The disruption of normal gene expression underlies many human diseases
Returning gene expression to normal levels could provide a path to treating virtually any disease. Until now, no company has deciphered the complex rules of the cellular system driving gene expression.
Our Gene Circuitry PlatformTM is the first approach capable of mapping the transcriptional machinery and network of signaling pathways that control gene expression across any cell in the human body. We are systematically discovering all the targets that can be engaged to either dial up or down unhealthy gene expression. Using our circuitry maps, we can precisely explain the relationship between any drug target and the gene on which it acts, allowing us to quickly advance new drug candidates into development.
Each cell type in the human body uses a sophisticated process to orchestrate the vast number of interrelated transcriptional components that control the expression of our genes.

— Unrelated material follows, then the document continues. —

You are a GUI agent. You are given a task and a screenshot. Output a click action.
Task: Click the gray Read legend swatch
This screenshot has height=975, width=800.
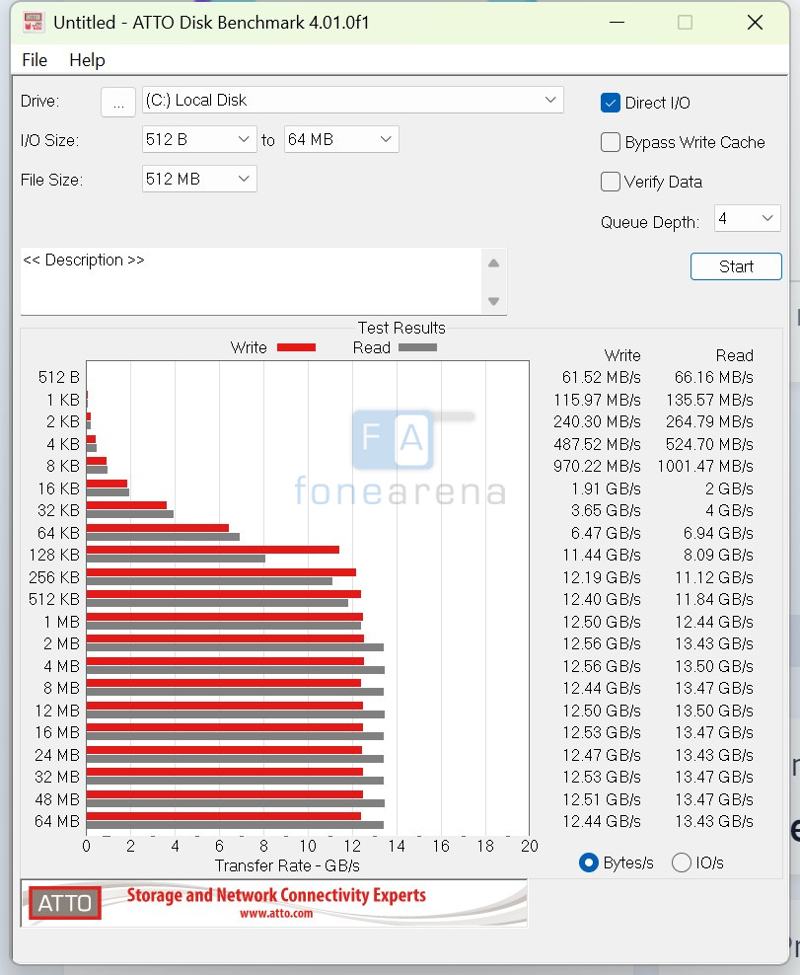point(417,347)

Millions of Cells and Hundreds of Signals
13,000 Gene Loops
2,000 Transcription Factors
By systematizing next-generation sequencing techniques in concert with our proprietary approach to characterizing gene expression, CAMP4 generates terabytes of wet lab data to elucidate these components. We then apply machine learning to identify the key signals tied to the transcriptional machinery, forming the basis of our proprietary Gene Circuitry MapsTM.
CAMP4 enables faster drug discovery and development across multiple dimensions by determining pathway and target prioritization in a click, ultimately across many different cell types and therapeutic areas. We intend for our approach to displace the traditional, bespoke drug discovery process with one that is streamlined, efficient and systematic.
Once a cell map is created, we can quickly identify pathways and druggable targets to control the output of any gene of interest. The process is rapid and repeatable for any disease-associated gene expressed in a mapped cell, allowing us to move from target identification to lead optimization in a fraction of the time vs traditional methods.
Our goal is to displace the traditional, bespoke target identification process with one that is streamlined and efficient. We believe our systematic approach will translate to far better success rates than the current drug discovery and development process yields, reducing the time and cost to move a drug candidate from discovery to approval.
Most importantly, our approach has the potential to create hundreds of new treatments for patients, with the long-term aspiration of unlocking a treatment for every disease.